Could you set down the records below exactly as they are, with no pictures?
+++ MATERIAL PROVIDED +++
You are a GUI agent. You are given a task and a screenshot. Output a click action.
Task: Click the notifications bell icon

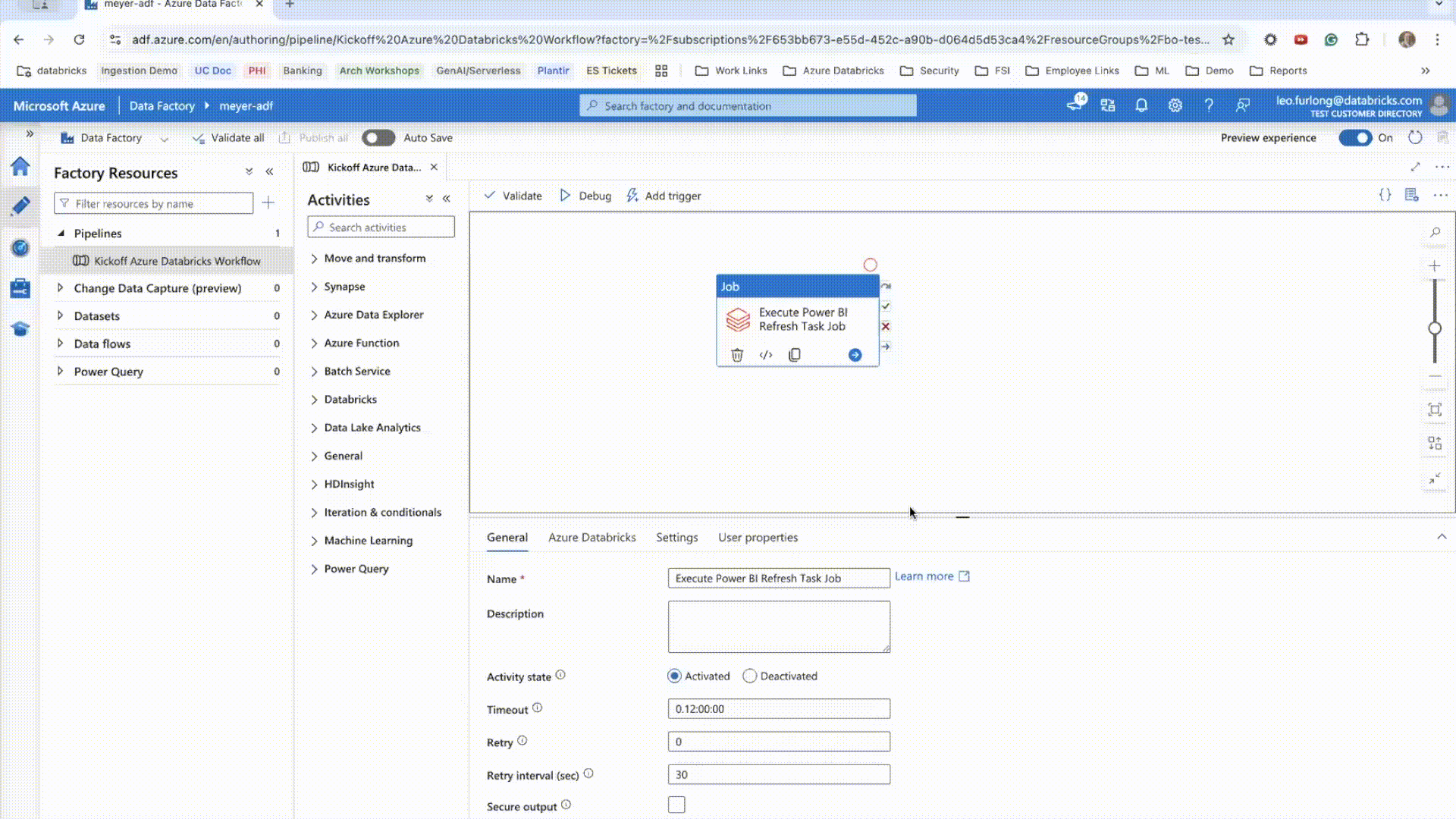click(x=1141, y=105)
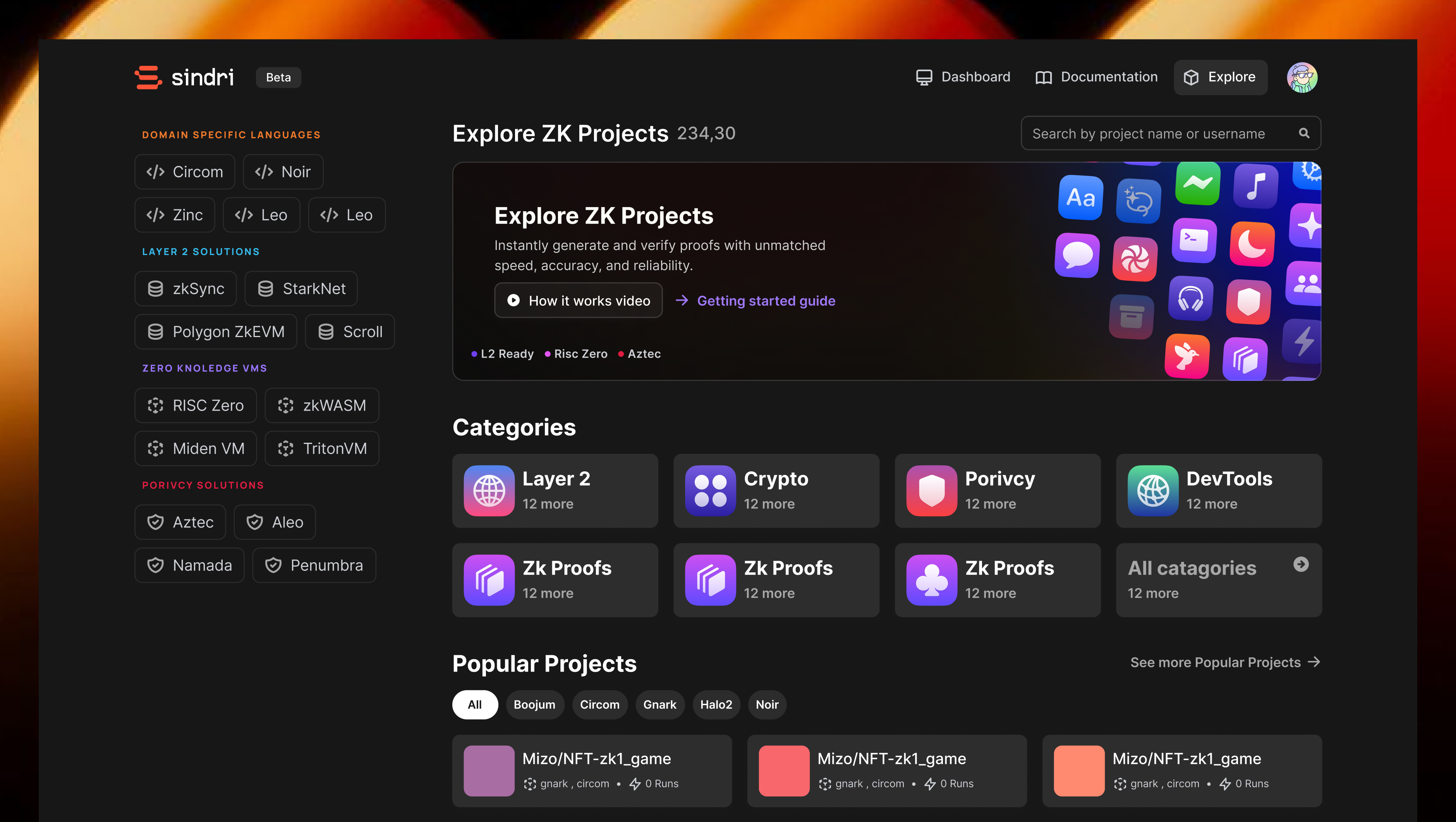This screenshot has height=822, width=1456.
Task: Select the Circom language tag
Action: pos(185,172)
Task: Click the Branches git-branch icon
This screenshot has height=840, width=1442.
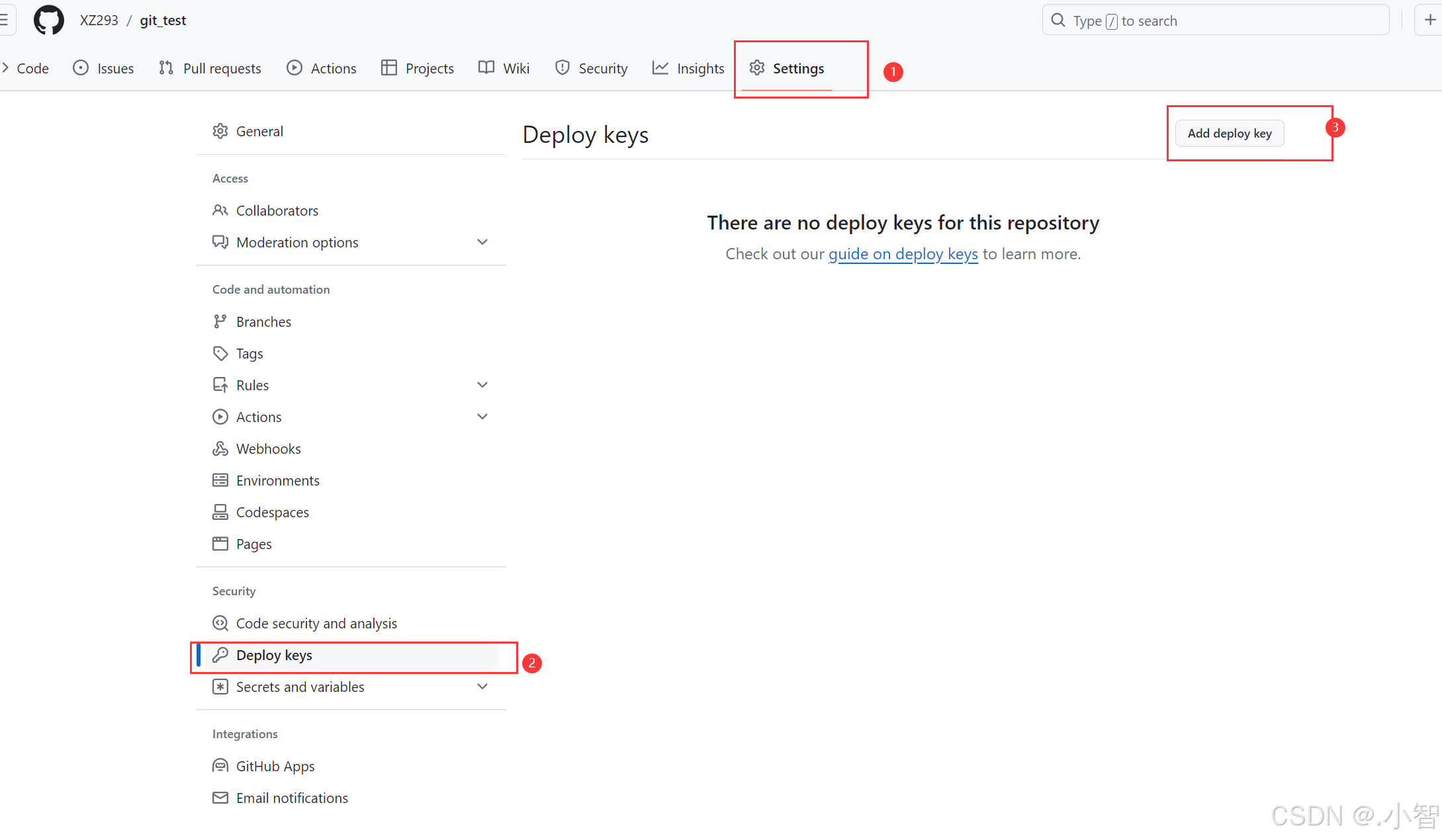Action: pos(220,321)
+++
ANSWER ▸
You are a GUI agent. You are given a task and a screenshot. Output a click action.
Task: Click the notifications bell icon

click(x=1141, y=105)
This screenshot has height=822, width=1456.
Task: Select the Circom language tag
Action: pos(185,172)
Task: Click the Branches git-branch icon
This screenshot has height=840, width=1442.
Action: pos(220,321)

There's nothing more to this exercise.